The A-B coordinate system shown in the X-Z plane is an orthogonal coordinate system. The A direction is an example of the conveyance direction of the medium P in a region of the conveyance path T facing the line head 20 described later. The direction toward the upstream of the A direction is called -A direction, and the direction toward the downstream is called +A direction. In the present embodiment, the A direction is a direction inclined so that the +A direction side is located on the +Z direction side rather than the −A direction side. The direction B is an example of the moving direction, and is a moving direction in which the line head 20 described later advances and retreats with respect to the conveying unit 10 described later. In the direction B, the direction in which the line head 20 approaches the transport path T is referred to as +B direction, and the direction in which it moves away from the transport path T is referred to as −B direction. In the present embodiment, the B direction is a direction inclined so that the +B direction side is located on the +Z direction side rather than the −B direction side, and is perpendicular to the A direction.

Specifically, as shown in FIG. 2, when viewed from the Y direction, when the angle between the B direction and the X direction is the first angle θ1, the first angle θ1 is greater than 0 degrees and equal to or less than 45 degrees, specifically, greater than 10 degrees but equal to or less than 40 degrees, more specifically 30 degrees. In addition, when the angle formed by the A direction and the X direction is the third angle θ3, the third angle θ3 is equal to or greater than 45 degrees and less than 90 degrees, specifically, greater than 50 degrees and equal to or less than 80 degrees, More specifically 60 degrees. In this way, the moving direction, which is the direction in which the line head 20 advances and retreats with respect to the transport unit 10 described later, is an oblique direction intersecting two directions, the horizontal direction and the vertical direction. In addition, the transport direction of the medium P including the area of the transport unit 10 where recording is performed by the line head 20 is an oblique direction intersecting both the horizontal direction and the vertical direction.

As shown in FIG. 1 , a printer 1 has a casing 2 as an example of a device main body. Assume that the casing 2 is placed on a horizontal plane. In the +Z direction of the housing 2 rather than the center in the Z direction, a discharge unit 3 forming a space for discharging the medium P on which information is recorded is formed. In addition, a plurality of media cartridges 4 are provided in the −Z direction rather than the center of the Z direction of the casing 2 . The media cassette 4 is an example of a media storage unit. In addition, at the center of the housing 2 in the Z direction, a bypass tray 9 is provided so as to protrude from the housing 2 in the −X direction. In other words, the bypass tray 9 is provided on the −X direction side with respect to the conveyance path T. As shown in FIG. When recording on the medium P that cannot be set in the medium cassette 4 , the bypass tray 9 in which the medium P can be set is used.

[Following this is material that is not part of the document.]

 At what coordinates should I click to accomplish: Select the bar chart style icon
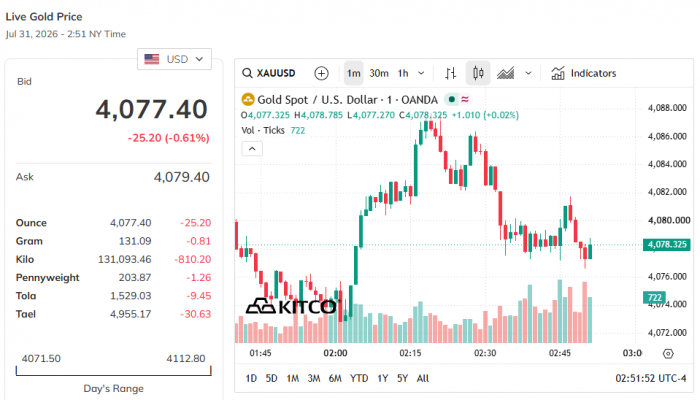(x=450, y=73)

A plurality of media P are stacked and stored in the plurality of media cassettes 4 . A pick-up roller 6 is provided so as to be able to contact the upper surface of the medium P in the -X direction relative to the center of the medium cassette 4 . The pickup roller 6 is located below the discharge unit 3 . The medium P stored in each medium cassette 4 is sent out from the medium cassette 4 toward the transport path T which is the −X direction by the pickup roller 6 . The medium P sent out toward the transport path T by the pickup roller 6 is transported along the transport path T by the transport roller pair 7 and the transport roller pair 8 . In the conveyance path T, a conveyance path T1 that conveys the medium P from an external device and a conveyance path T2 that merges with the conveyance path T from the −X direction side are provided. The conveyance path T2 can convey the medium P set on the bypass tray 9 to the conveyance path T. As shown in FIG. The bypass tray 9 is located on the −X direction side with respect to the position where the conveyance path T2 and the conveyance path T merge. Thereby, it is easy to form the conveyance path T2 as a path along the bypass tray 9 with little curvature.

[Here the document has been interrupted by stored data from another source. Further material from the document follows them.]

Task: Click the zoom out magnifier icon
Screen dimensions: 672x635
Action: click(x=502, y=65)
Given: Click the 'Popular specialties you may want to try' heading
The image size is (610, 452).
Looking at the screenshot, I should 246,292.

In addition, in the conveyance path T, a conveyance unit 10 described later, a plurality of conveyance roller pairs 11 for conveying the medium P, a pair of registration rollers 11A for correcting the inclination of the medium P, a pair of discharge rollers 11B, and a path for switching the conveyance medium P are disposed. A plurality of shutters 12, and a medium width sensor 13 that detects the width of the medium P in the Y direction.

The transport path T bends in a region facing the media width sensor 13 and extends obliquely upward from the media width sensor 13 , that is, in the +A direction. Further upstream than the conveyance unit 10 in the conveyance path T, a registration roller pair 11A is provided. The registration roller pair 11A is arranged on the -A direction side of the conveyance unit 10 . The pair of registration rollers 11A corrects the skew of the conveyed medium P. In addition, the skew of the medium P refers to a state in which the attitude of the medium P is inclined with respect to the conveyance direction.

Further downstream of the conveyance unit 10 in the conveyance path T are provided a conveyance path T3 and a conveyance path T4 toward the discharge unit 3 , and an inversion path T5 for inverting the front and back of the medium P. In the conveyance path T3 and the conveyance path T4 , a discharge roller pair 11B that discharges the medium P on which the ink has been ejected is arranged toward the discharge unit 3 . The discharge roller pair 11B is provided at a position on the −X direction side with respect to the discharge unit 3 . The discharge roller pair 11B discharges the medium P in the +X direction. The media P on which the ink has been ejected is discharged to the discharge unit 3 and stacked.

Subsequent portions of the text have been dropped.